I work on a large project and I'd slowly like to enfore pydocstyle using ruff. However, many files will fail on e.g. D103 "undocumented public function". I'd like to start with enforcing it on a few specific files, so I'd like to write something like
select = ["D"]
[tool.ruff.ignore-except-per-file] # this config does not exist
# ignore D103 but on all files, except the ones that pass
"properly_formatted_module1.py" = ["D103"]
"properly_formatted_module2.py" = ["D103"]
I don't think this is possible; the only way I see is to explicitly write down ALL of the file names in a [tool.ruff.extend-per-file-ignores]. There are a few hunderd of them so that's not really nice to do.

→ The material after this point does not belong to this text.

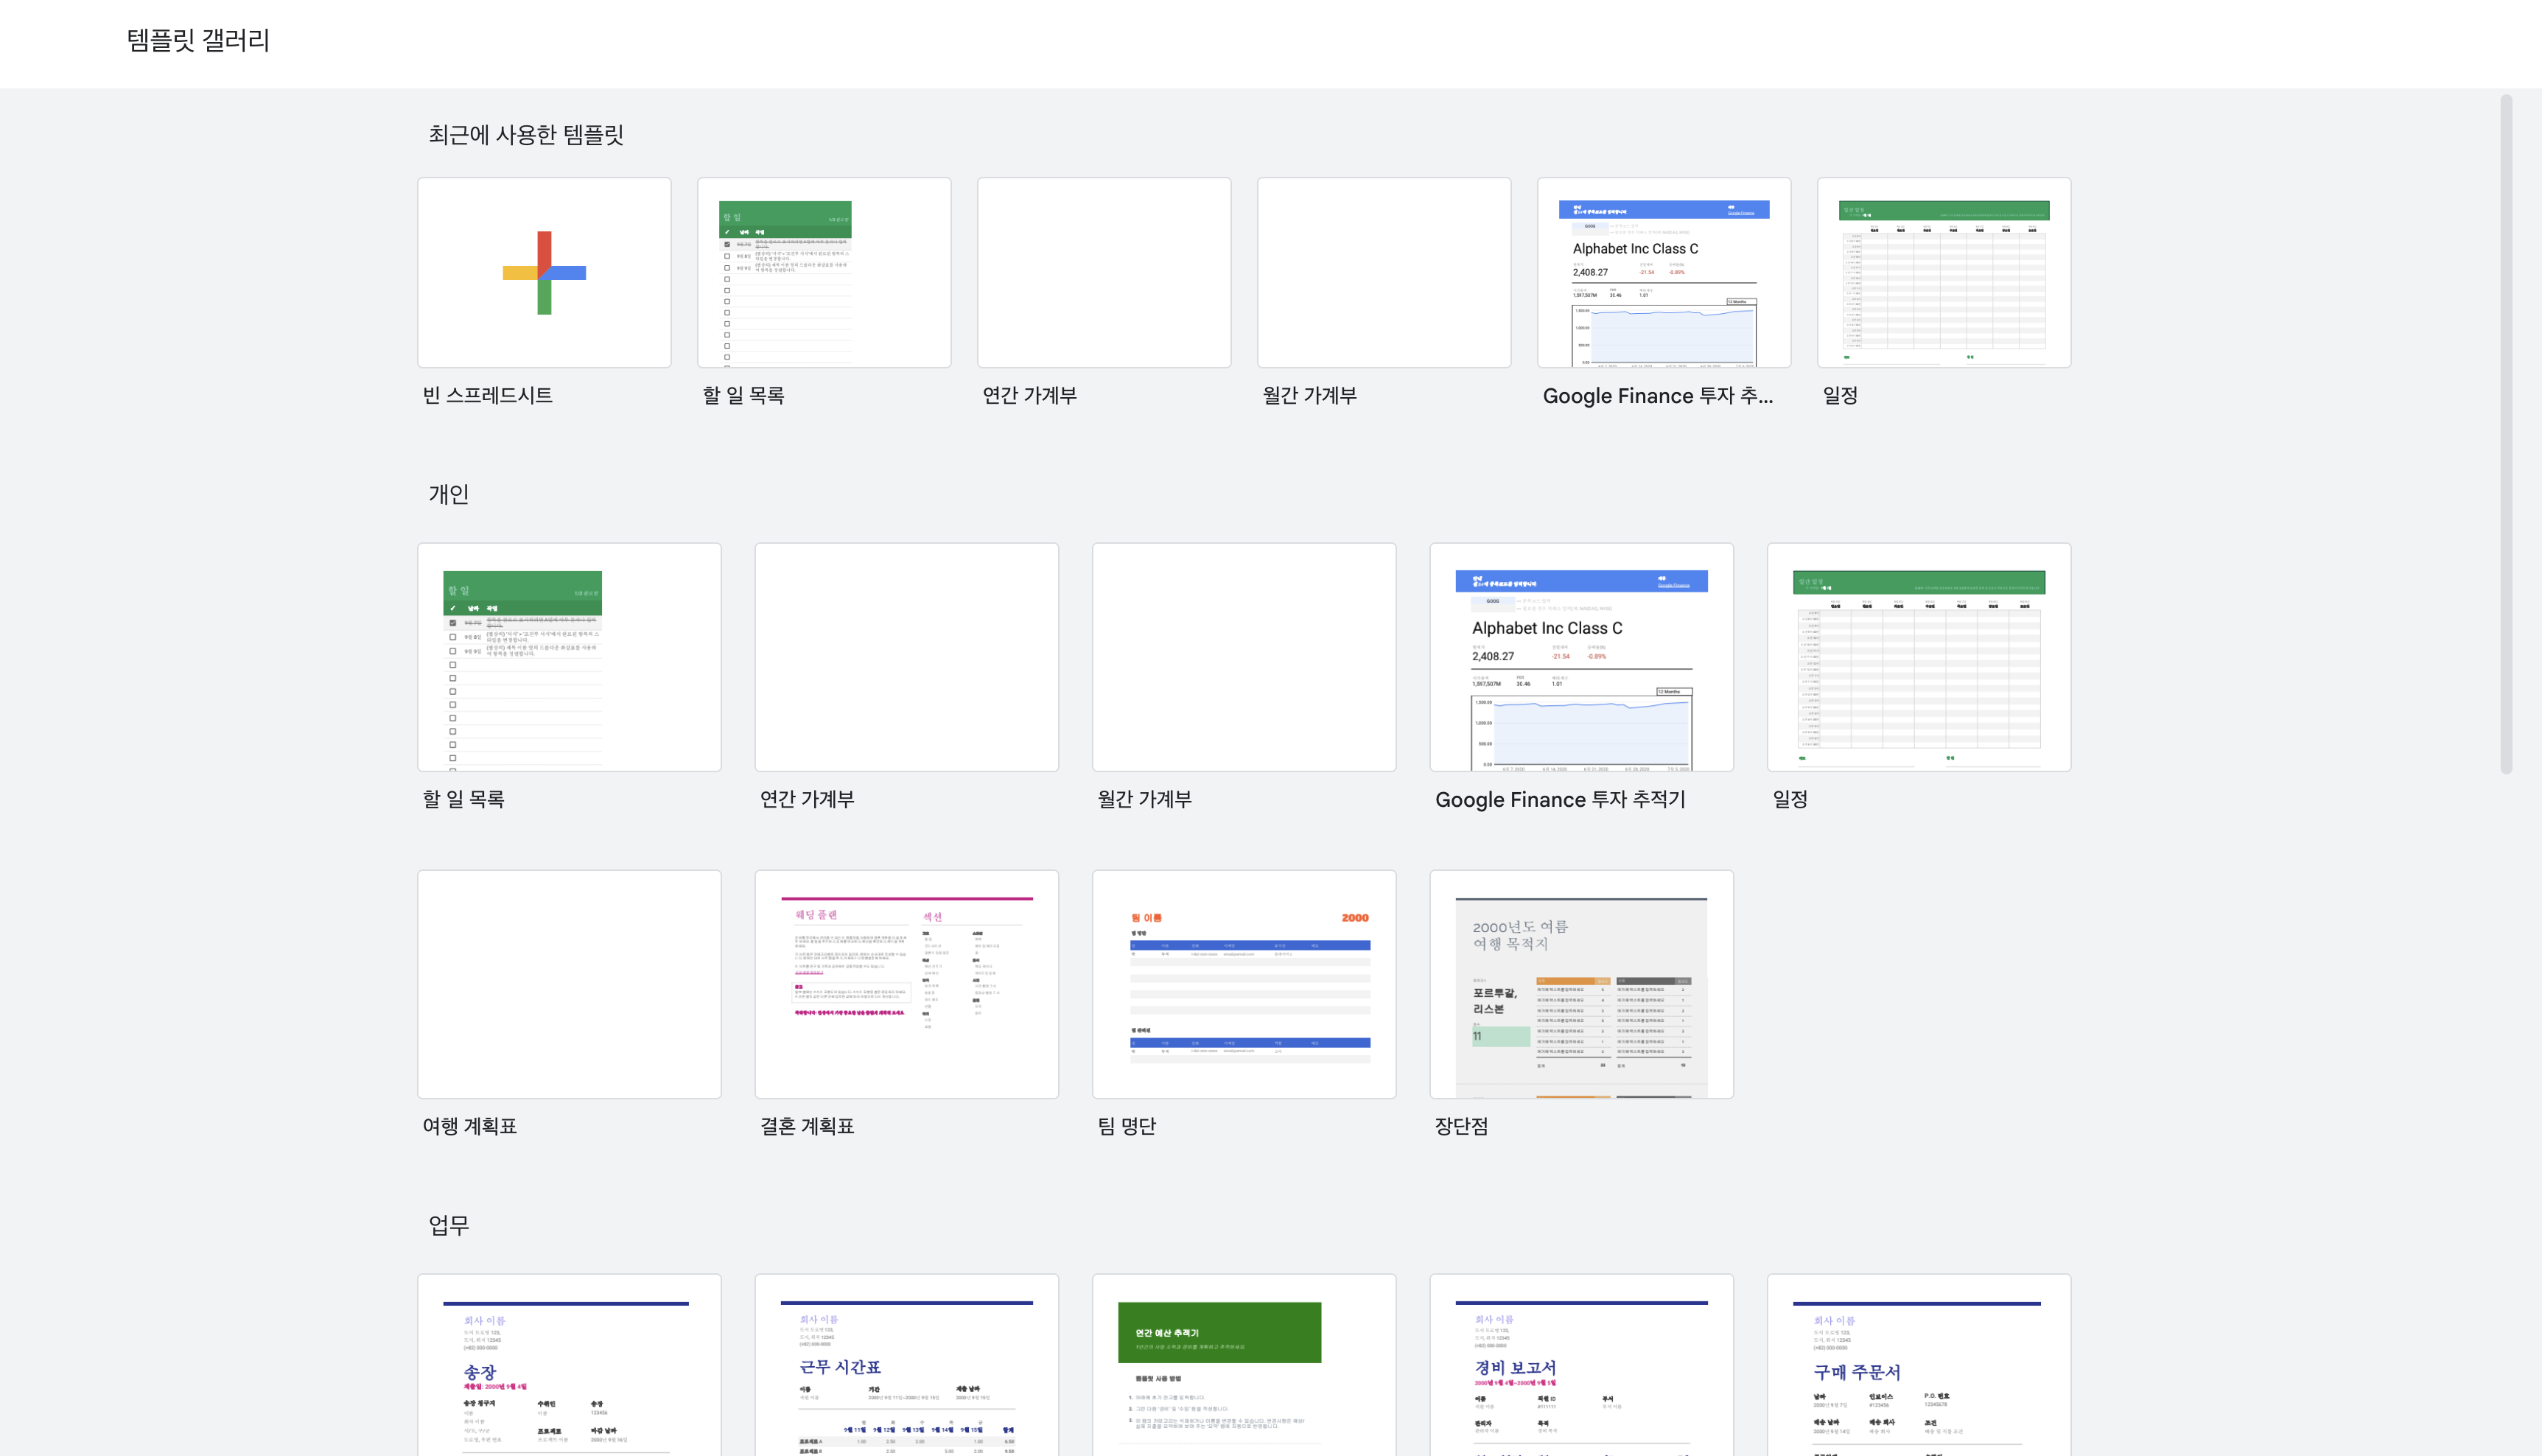Select the 근무 시간표 timesheet template
This screenshot has height=1456, width=2542.
tap(907, 1365)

You can invert the file selection in the (extend-)per-file-ignores section to ignore for example D103 on all files except the ones that do match the pattern.
from the Ruff documentation for the per-file-ignores:
A list of mappings from file pattern to rule codes or prefixes to exclude, when considering any matching files. An initial '!' negates the file pattern.
And the corresponding example in a pyproject.toml:
# Ignore `D` rules everywhere except for the `src/` directory.
"!src/**.py" = ["D"]
That’s right, hoelzeli, but something missing from the Ruff documentation is that you can also use a comma-delimited pattern to negate specific filenames.
For example, instead of negating all of src/**.py you can negate just two files like this:
"!src/{foo.py,bar.py}" = ["D"]
This is the only solution that works for me because it does not tolerate multiple separate negate patterns for the same lint rule.